Work to complete:
Return the data below without any changes, from the first line up to and including the line that contains "tap(1177, 668)". Leave out everything after that line.
━━━ Supplied material
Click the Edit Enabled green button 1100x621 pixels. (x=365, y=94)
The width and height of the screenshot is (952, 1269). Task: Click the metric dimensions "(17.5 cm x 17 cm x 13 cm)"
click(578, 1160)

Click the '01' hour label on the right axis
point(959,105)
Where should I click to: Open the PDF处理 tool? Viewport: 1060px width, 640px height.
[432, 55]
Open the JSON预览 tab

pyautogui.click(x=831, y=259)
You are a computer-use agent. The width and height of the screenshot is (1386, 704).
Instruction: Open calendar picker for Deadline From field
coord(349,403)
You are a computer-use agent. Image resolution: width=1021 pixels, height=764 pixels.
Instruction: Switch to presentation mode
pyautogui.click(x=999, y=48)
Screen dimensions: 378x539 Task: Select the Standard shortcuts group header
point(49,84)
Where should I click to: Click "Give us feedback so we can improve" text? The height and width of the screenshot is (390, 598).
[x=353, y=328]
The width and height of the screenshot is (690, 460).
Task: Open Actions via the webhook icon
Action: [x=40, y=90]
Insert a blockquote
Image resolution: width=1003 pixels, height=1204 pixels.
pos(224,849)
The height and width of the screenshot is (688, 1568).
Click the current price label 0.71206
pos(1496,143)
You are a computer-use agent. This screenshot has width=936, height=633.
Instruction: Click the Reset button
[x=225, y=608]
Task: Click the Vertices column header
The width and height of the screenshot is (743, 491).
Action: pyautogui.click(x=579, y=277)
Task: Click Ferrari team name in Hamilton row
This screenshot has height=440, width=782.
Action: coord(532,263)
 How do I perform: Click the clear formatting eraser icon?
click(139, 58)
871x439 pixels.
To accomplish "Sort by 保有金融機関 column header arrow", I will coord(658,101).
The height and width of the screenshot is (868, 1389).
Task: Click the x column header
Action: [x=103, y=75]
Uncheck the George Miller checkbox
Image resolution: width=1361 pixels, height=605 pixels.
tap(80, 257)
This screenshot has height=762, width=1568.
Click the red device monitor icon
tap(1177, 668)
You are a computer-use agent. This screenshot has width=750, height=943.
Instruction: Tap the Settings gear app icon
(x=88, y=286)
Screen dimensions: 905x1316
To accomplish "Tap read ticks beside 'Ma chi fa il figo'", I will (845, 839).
━━━━━━
Task response:
Click the Edit Enabled green button 1100x621 pixels. (x=365, y=94)
The width and height of the screenshot is (952, 1269). Task: Click the metric dimensions "(17.5 cm x 17 cm x 13 cm)"
click(578, 1160)

Click the '01' hour label on the right axis
point(959,105)
Where should I click to: Open the PDF处理 tool? Viewport: 1060px width, 640px height.
[432, 55]
Open the JSON预览 tab

pyautogui.click(x=831, y=259)
You are a computer-use agent. The width and height of the screenshot is (1386, 704).
Instruction: Open calendar picker for Deadline From field
coord(349,403)
You are a computer-use agent. Image resolution: width=1021 pixels, height=764 pixels.
Instruction: Switch to presentation mode
pyautogui.click(x=999, y=48)
Screen dimensions: 378x539 Task: Select the Standard shortcuts group header
point(49,84)
Where should I click to: Click "Give us feedback so we can improve" text? The height and width of the screenshot is (390, 598).
[x=353, y=328]
The width and height of the screenshot is (690, 460).
Task: Open Actions via the webhook icon
Action: [x=40, y=90]
Insert a blockquote
Image resolution: width=1003 pixels, height=1204 pixels.
pos(224,849)
The height and width of the screenshot is (688, 1568).
Click the current price label 0.71206
pos(1496,143)
You are a computer-use agent. This screenshot has width=936, height=633.
Instruction: Click the Reset button
[x=225, y=608]
Task: Click the Vertices column header
The width and height of the screenshot is (743, 491).
Action: pyautogui.click(x=579, y=277)
Task: Click Ferrari team name in Hamilton row
This screenshot has height=440, width=782.
Action: coord(532,263)
 How do I perform: Click the clear formatting eraser icon?
click(139, 58)
871x439 pixels.
To accomplish "Sort by 保有金融機関 column header arrow", I will coord(658,101).
The height and width of the screenshot is (868, 1389).
Task: Click the x column header
Action: [x=103, y=75]
Uncheck the George Miller checkbox
Image resolution: width=1361 pixels, height=605 pixels.
tap(80, 257)
This screenshot has height=762, width=1568.
Click the red device monitor icon
tap(1177, 668)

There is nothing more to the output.